| What the task asks |
Each entry here is to be restated word for word.

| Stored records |

⟨

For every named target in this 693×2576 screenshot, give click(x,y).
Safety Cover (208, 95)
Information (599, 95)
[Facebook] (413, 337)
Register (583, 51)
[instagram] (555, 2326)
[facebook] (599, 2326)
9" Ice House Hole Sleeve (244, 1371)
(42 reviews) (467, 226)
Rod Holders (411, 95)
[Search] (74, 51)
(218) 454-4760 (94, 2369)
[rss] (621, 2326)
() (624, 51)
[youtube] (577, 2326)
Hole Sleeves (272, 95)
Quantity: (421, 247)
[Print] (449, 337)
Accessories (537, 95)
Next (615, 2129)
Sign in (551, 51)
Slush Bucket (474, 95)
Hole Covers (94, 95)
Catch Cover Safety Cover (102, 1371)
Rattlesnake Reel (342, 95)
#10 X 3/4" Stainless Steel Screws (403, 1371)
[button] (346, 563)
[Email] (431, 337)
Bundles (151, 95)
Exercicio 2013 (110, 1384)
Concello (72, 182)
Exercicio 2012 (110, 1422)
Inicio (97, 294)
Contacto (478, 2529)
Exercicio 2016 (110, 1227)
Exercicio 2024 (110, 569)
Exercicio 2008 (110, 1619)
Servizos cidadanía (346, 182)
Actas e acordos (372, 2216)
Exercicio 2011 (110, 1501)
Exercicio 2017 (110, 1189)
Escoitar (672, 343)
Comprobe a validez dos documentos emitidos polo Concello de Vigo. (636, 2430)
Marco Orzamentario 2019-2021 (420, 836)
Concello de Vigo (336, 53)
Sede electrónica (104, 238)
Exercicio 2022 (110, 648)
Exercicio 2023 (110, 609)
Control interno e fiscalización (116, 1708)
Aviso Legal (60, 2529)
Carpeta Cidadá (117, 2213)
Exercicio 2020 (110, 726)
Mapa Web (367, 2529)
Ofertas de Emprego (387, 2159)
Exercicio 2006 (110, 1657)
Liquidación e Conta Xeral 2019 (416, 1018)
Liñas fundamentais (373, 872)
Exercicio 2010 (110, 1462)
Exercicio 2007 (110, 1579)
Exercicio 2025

⟩

| Exercise answer |
For every named target in this 693×2576 screenshot, give click(x,y).
Safety Cover (208, 95)
Information (599, 95)
[Facebook] (413, 337)
Register (583, 51)
[instagram] (555, 2326)
[facebook] (599, 2326)
9" Ice House Hole Sleeve (244, 1371)
(42 reviews) (467, 226)
Rod Holders (411, 95)
[Search] (74, 51)
(218) 454-4760 (94, 2369)
[rss] (621, 2326)
() (624, 51)
[youtube] (577, 2326)
Hole Sleeves (272, 95)
Quantity: (421, 247)
[Print] (449, 337)
Accessories (537, 95)
Next (615, 2129)
Sign in (551, 51)
Slush Bucket (474, 95)
Hole Covers (94, 95)
Catch Cover Safety Cover (102, 1371)
Rattlesnake Reel (342, 95)
#10 X 3/4" Stainless Steel Screws (403, 1371)
[button] (346, 563)
[Email] (431, 337)
Bundles (151, 95)
Exercicio 2013 (110, 1384)
Concello (72, 182)
Exercicio 2012 (110, 1422)
Inicio (97, 294)
Contacto (478, 2529)
Exercicio 2016 (110, 1227)
Exercicio 2024 (110, 569)
Exercicio 2008 (110, 1619)
Servizos cidadanía (346, 182)
Actas e acordos (372, 2216)
Exercicio 2011 (110, 1501)
Exercicio 2017 (110, 1189)
Escoitar (672, 343)
Comprobe a validez dos documentos emitidos polo Concello de Vigo. (636, 2430)
Marco Orzamentario 2019-2021 (420, 836)
Concello de Vigo (336, 53)
Sede electrónica (104, 238)
Exercicio 2022 (110, 648)
Exercicio 2023 (110, 609)
Control interno e fiscalización (116, 1708)
Aviso Legal (60, 2529)
Carpeta Cidadá (117, 2213)
Exercicio 2020 (110, 726)
Mapa Web (367, 2529)
Ofertas de Emprego (387, 2159)
Exercicio 2006 (110, 1657)
Liquidación e Conta Xeral 2019 (416, 1018)
Liñas fundamentais (373, 872)
Exercicio 2010 (110, 1462)
Exercicio 2007 (110, 1579)
Exercicio 2025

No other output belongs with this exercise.